Several municipal parks are located in the Bayview Woods – Steeles, including Bestview Park, Cummer Park, Ruddington Park, Garnier Park, and Pineway Park. Several parks are situated near the Don Valley, a ravine network that bisects the neighbourhood. The valley forms a part of the Toronto ravine system. Municipal parks situated in the neighbourhood are managed by the Toronto Parks, Forestry and Recreation Division. In addition to municipal parks, the division also manages Cummer Park Community Centre, which has a swimming pool, an arena, and a skate park.

==Transportation==
Several major roadways bound the neighbourhood including Steeles Avenue to the north, Finch Avenue to the south, and Bayview Avenue to the west.

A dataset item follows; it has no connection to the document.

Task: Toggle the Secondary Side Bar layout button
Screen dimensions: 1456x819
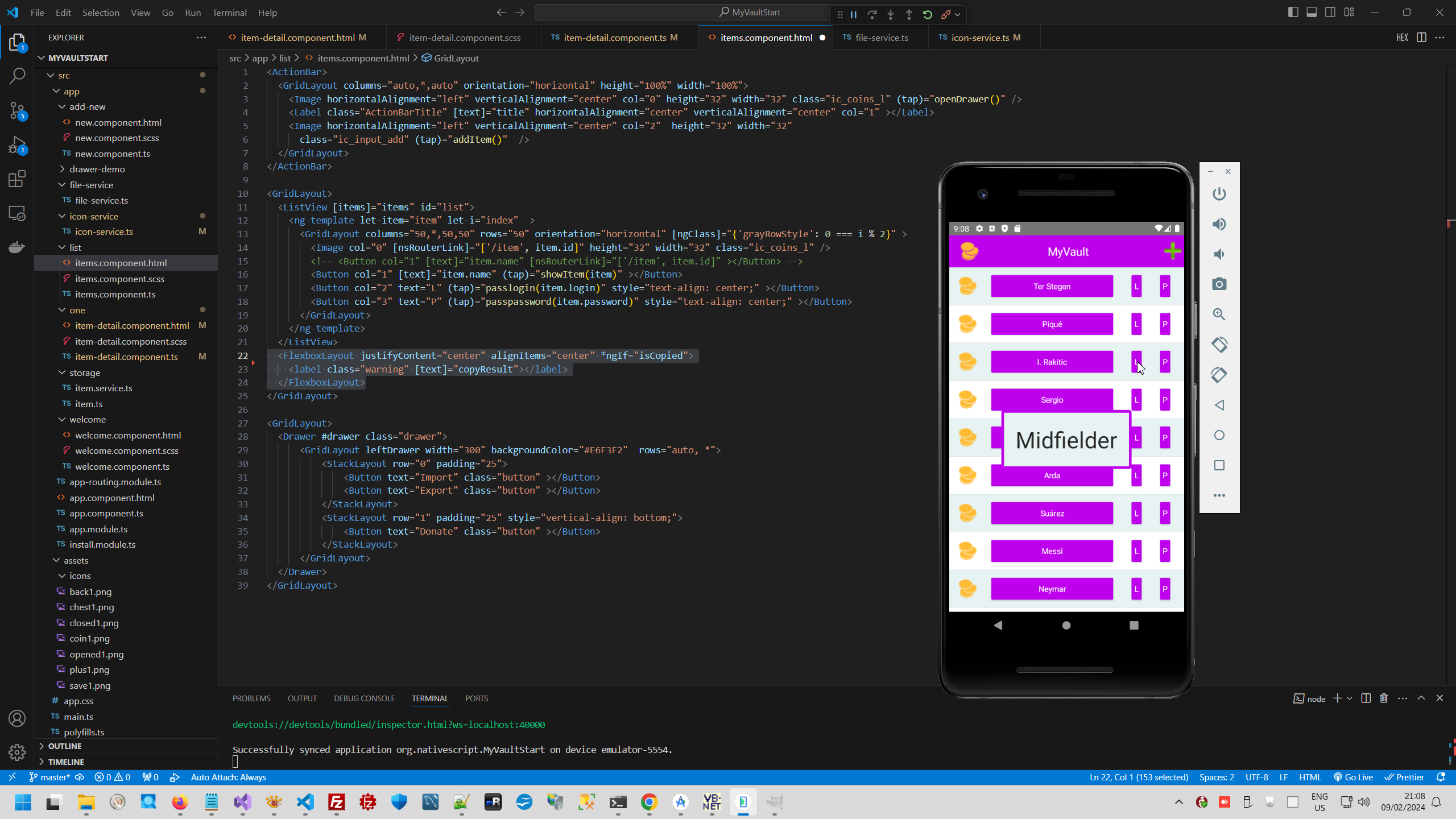Action: coord(1330,13)
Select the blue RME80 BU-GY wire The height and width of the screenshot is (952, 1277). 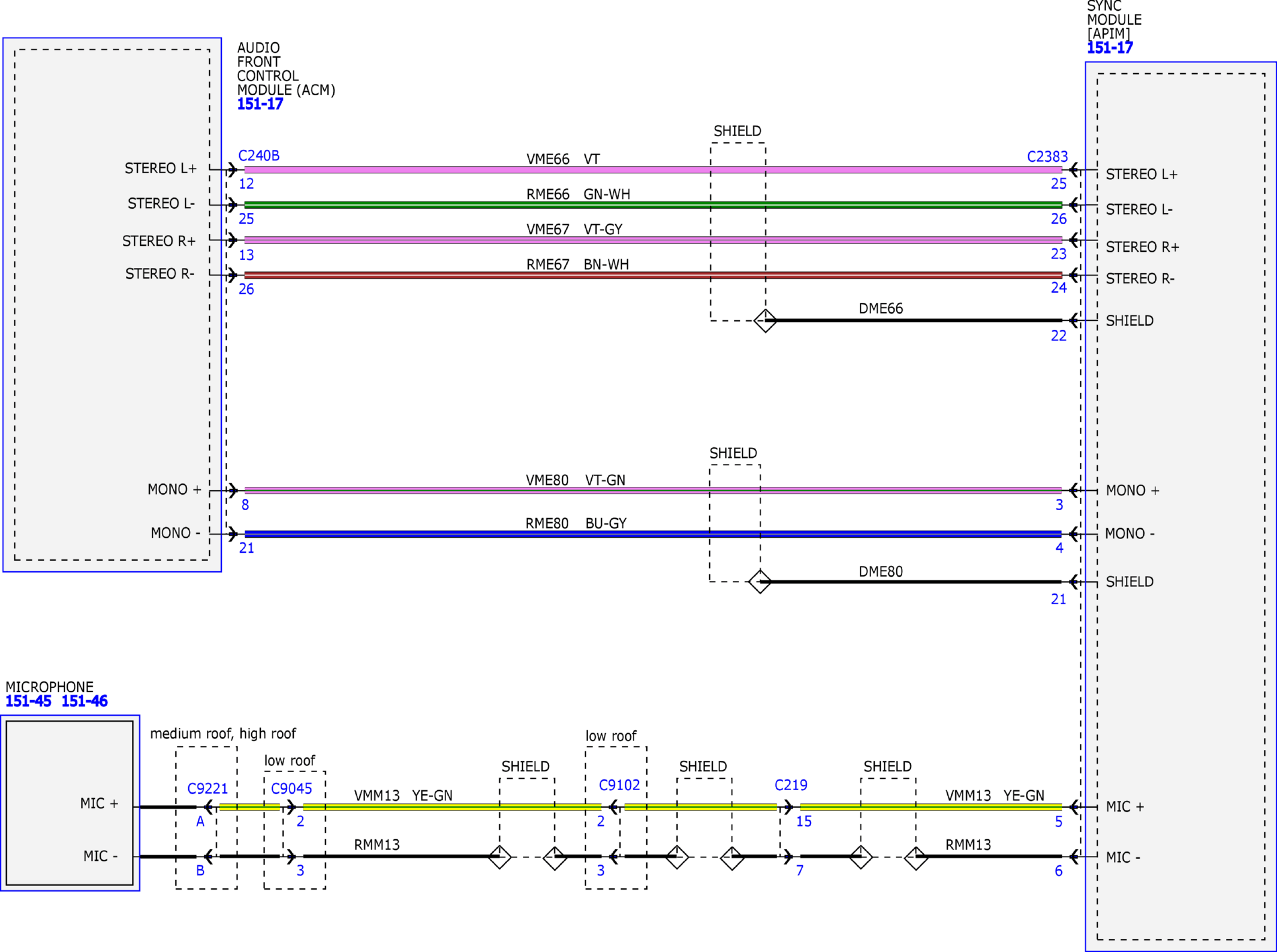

Public transit in the neighbourhood is provided by the Toronto Transit Commission (TTC). The TTC operates several bus routes in the neighbourhood, 11 Bayview, 53 Steeles East, 42 Cummer, 39 Finch East and 51 Leslie. In addition to the TTC, bus routes operated by York Region Transit may be accessed in Bayview Woods – Steeles. The neighbourhood is home to one commuter railway station, Old Cummer GO Station. The station provides access to the Richmond Hill line, and is operated by GO Transit.